[Try it]
Extract the complete text on prion disease below, reproducing every word and line unchanged.

The typical presentation includes rapidly progressive dementia with early cognitive impairment, behavioral change and memory loss associated with myoclonus, gait disturbance and visual symptoms; patients often develop akinetic mutism and widespread neurological decline. Prominent features are cognitive decline, cerebellar ataxia, extrapyramidal signs and cortical blindness, with neurological progression leading to stupor, coma and death. In some familial forms onset may be earlier with predominant cerebellar or psychiatric features, while iatrogenic and variant forms can present with prominent sensory symptoms, insomnia or peripheral neuropathy.

causes and pathophysiology

The disease is caused by accumulation of an abnormal, protease‑resistant isoform of the prion protein (PrP^Sc) that arises from misfolding of the normal cellular prion protein (PrP^C), encoded by the PRNP gene on chromosome 20. Pathophysiology involves templated conformational change, neuronal loss, spongiform change and gliosis; transmissibility occurs via contaminated neurosurgical instruments, dura mater grafts, pituitary-derived growth hormone and dietary exposure in variant cases. Molecular strain variation, codon 129 methionine/valine polymorphism and PRNP mutations influence incubation period, phenotype and tissue tropism.

diagnosis

Diagnosis relies on clinical assessment, supportive investigations and neuropathology when available. Electroencephalography may show periodic sharp wave complexes; brain magnetic resonance imaging often demonstrates hyperintensity in the caudate, putamen or cortical ribbon on diffusion‑weighted imaging. Cerebrospinal fluid assays including 14‑3‑3 protein, total tau and real‑time quaking‑induced conversion provide biochemical support, while PRNP sequencing identifies pathogenic variants; definitive diagnosis requires neuropathological examination demonstrating prion protein deposition and spongiform change. Infection control measures and public health notification are integral when iatrogenic or variant forms are suspected.

[Supplied entries]
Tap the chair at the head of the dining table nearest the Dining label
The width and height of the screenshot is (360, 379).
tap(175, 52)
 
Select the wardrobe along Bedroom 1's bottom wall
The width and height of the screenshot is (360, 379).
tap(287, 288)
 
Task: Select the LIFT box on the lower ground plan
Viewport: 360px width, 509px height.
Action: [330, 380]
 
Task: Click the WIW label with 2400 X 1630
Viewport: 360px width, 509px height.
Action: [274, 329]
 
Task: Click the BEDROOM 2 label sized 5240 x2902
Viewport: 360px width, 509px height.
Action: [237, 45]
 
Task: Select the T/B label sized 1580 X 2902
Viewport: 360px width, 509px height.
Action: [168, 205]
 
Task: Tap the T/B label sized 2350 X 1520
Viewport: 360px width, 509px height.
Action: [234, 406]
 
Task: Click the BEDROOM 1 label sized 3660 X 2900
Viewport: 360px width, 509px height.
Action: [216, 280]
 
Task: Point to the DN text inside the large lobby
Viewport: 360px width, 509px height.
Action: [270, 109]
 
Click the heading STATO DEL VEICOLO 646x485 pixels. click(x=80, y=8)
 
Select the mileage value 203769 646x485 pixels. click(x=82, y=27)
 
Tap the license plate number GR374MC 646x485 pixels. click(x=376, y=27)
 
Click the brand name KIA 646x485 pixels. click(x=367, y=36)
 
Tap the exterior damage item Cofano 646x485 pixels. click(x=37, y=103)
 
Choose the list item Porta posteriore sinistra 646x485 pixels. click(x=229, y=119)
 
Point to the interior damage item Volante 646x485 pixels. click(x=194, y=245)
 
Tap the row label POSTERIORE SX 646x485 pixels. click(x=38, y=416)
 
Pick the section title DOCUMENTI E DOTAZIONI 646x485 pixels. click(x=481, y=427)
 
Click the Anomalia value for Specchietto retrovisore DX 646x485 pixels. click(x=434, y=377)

[Output for this exercise]
The typical presentation includes rapidly progressive dementia with early cognitive impairment, behavioral change and memory loss associated with myoclonus, gait disturbance and visual symptoms; patients often develop akinetic mutism and widespread neurological decline. Prominent features are cognitive decline, cerebellar ataxia, extrapyramidal signs and cortical blindness, with neurological progression leading to stupor, coma and death. In some familial forms onset may be earlier with predominant cerebellar or psychiatric features, while iatrogenic and variant forms can present with prominent sensory symptoms, insomnia or peripheral neuropathy.

causes and pathophysiology

The disease is caused by accumulation of an abnormal, protease‑resistant isoform of the prion protein (PrP^Sc) that arises from misfolding of the normal cellular prion protein (PrP^C), encoded by the PRNP gene on chromosome 20. Pathophysiology involves templated conformational change, neuronal loss, spongiform change and gliosis; transmissibility occurs via contaminated neurosurgical instruments, dura mater grafts, pituitary-derived growth hormone and dietary exposure in variant cases. Molecular strain variation, codon 129 methionine/valine polymorphism and PRNP mutations influence incubation period, phenotype and tissue tropism.

diagnosis

Diagnosis relies on clinical assessment, supportive investigations and neuropathology when available. Electroencephalography may show periodic sharp wave complexes; brain magnetic resonance imaging often demonstrates hyperintensity in the caudate, putamen or cortical ribbon on diffusion‑weighted imaging. Cerebrospinal fluid assays including 14‑3‑3 protein, total tau and real‑time quaking‑induced conversion provide biochemical support, while PRNP sequencing identifies pathogenic variants; definitive diagnosis requires neuropathological examination demonstrating prion protein deposition and spongiform change. Infection control measures and public health notification are integral when iatrogenic or variant forms are suspected.